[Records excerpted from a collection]
——————

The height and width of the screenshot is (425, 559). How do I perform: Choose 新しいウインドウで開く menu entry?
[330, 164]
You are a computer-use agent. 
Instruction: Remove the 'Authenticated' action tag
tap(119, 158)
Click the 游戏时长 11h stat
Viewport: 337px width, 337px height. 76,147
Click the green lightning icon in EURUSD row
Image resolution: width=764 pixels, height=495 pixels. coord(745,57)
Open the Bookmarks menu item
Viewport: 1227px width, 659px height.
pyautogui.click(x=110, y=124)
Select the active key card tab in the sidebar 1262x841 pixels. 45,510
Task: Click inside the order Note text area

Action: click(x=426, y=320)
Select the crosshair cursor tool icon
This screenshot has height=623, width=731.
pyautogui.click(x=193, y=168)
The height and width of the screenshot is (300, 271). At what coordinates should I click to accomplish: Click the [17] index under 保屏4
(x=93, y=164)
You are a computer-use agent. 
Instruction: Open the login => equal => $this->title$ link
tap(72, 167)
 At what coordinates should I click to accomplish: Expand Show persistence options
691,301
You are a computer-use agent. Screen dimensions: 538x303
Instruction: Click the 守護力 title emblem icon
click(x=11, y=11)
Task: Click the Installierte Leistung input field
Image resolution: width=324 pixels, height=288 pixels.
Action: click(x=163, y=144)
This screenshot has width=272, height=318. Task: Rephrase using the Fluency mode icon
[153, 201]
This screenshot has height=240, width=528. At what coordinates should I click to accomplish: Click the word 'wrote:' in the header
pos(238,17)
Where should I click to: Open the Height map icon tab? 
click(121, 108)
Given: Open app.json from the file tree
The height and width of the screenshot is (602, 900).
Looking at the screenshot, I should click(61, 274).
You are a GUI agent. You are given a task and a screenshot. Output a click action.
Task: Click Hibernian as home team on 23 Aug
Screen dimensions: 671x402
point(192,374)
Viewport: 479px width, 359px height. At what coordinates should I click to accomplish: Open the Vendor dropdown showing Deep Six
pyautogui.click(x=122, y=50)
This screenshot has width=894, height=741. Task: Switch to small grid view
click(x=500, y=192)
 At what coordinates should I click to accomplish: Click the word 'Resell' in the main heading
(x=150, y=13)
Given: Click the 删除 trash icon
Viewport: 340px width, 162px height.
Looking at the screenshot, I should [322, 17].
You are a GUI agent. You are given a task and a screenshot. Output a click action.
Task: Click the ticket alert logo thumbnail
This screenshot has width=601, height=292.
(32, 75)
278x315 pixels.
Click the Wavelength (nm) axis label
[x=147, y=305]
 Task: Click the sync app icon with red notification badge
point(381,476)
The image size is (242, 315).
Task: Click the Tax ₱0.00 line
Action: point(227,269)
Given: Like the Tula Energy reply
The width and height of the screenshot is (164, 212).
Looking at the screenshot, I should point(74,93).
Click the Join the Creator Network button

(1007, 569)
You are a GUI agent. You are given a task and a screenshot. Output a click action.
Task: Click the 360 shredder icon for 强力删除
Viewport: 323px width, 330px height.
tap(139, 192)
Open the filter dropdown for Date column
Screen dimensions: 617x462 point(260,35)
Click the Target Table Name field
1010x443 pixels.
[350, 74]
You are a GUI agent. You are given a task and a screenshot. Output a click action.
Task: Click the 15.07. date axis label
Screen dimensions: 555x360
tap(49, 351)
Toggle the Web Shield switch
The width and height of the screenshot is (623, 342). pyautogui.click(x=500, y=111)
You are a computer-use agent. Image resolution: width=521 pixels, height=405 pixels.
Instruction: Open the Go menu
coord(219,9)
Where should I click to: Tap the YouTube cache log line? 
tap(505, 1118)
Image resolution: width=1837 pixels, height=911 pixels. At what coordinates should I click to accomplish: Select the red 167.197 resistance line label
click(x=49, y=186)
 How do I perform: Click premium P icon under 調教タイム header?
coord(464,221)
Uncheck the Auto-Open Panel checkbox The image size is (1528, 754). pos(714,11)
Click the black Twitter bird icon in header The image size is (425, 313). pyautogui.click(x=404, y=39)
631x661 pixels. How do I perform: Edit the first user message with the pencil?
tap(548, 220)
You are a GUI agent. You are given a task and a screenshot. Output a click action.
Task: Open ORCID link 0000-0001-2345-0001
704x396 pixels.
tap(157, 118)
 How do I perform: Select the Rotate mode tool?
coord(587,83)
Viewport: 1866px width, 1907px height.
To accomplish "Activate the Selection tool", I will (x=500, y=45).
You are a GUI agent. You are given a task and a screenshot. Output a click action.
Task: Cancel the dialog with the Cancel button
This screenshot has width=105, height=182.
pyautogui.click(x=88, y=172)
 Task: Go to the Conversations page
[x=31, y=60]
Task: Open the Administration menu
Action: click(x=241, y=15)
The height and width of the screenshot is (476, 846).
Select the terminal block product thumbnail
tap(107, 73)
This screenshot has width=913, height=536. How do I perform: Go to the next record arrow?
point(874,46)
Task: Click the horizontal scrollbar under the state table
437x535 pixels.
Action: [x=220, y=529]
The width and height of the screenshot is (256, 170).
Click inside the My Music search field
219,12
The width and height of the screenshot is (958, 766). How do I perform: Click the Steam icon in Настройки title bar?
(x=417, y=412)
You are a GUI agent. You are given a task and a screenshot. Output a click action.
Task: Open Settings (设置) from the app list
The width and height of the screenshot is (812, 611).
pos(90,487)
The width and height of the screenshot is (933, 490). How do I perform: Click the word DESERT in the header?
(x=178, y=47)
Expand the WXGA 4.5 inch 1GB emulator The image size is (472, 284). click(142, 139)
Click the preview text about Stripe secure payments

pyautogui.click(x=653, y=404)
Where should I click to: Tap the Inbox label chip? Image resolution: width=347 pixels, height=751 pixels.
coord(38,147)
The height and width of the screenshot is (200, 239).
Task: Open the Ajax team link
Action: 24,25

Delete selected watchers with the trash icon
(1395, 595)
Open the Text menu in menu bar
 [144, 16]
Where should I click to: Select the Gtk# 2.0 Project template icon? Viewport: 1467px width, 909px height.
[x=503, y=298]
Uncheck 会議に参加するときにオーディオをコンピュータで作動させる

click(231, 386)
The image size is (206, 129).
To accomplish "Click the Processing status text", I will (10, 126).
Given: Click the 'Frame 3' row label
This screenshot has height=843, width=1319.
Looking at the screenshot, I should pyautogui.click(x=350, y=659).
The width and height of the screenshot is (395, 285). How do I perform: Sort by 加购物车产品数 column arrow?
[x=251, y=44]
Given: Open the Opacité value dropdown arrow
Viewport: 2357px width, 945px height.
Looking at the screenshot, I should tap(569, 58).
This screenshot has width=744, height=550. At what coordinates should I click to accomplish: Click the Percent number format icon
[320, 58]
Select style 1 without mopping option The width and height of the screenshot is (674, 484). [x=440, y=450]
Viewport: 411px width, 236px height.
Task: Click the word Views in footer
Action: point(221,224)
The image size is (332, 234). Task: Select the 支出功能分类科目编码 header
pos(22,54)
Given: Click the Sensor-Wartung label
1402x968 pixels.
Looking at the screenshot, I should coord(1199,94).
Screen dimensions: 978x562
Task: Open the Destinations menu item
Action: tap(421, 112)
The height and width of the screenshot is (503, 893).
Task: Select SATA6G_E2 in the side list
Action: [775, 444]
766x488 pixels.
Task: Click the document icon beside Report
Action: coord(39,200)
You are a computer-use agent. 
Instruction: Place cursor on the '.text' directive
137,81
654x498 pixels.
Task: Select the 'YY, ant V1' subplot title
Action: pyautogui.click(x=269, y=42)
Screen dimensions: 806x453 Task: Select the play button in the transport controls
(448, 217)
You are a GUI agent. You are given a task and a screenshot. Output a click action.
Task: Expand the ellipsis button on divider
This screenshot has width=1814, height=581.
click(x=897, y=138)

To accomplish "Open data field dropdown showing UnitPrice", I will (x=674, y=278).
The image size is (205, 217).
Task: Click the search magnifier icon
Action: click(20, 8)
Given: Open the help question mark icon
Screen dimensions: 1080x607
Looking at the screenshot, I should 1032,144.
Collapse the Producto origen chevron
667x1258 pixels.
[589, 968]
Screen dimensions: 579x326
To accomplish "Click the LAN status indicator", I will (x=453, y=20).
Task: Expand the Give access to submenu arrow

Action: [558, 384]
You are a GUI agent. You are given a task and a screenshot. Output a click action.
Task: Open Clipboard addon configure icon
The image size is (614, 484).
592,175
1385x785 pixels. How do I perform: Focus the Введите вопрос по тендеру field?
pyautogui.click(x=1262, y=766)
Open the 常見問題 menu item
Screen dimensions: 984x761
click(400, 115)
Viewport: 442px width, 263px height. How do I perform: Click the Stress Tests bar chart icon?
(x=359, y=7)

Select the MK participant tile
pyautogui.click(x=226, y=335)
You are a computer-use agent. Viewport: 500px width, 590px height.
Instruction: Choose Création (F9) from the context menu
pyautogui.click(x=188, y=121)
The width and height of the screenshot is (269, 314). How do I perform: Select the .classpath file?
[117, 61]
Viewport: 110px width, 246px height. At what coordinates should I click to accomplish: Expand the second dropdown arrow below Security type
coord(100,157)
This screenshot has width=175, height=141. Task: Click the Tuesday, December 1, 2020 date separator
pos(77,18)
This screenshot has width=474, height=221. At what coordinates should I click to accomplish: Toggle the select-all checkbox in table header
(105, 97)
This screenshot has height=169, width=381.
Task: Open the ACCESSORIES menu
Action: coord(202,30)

——————

■ WHAT THE EXERCISE ASKS
Report the number of lines in the records above that include "status", leaving out any other words.

■ SOLUTION TO THE EXERCISE
2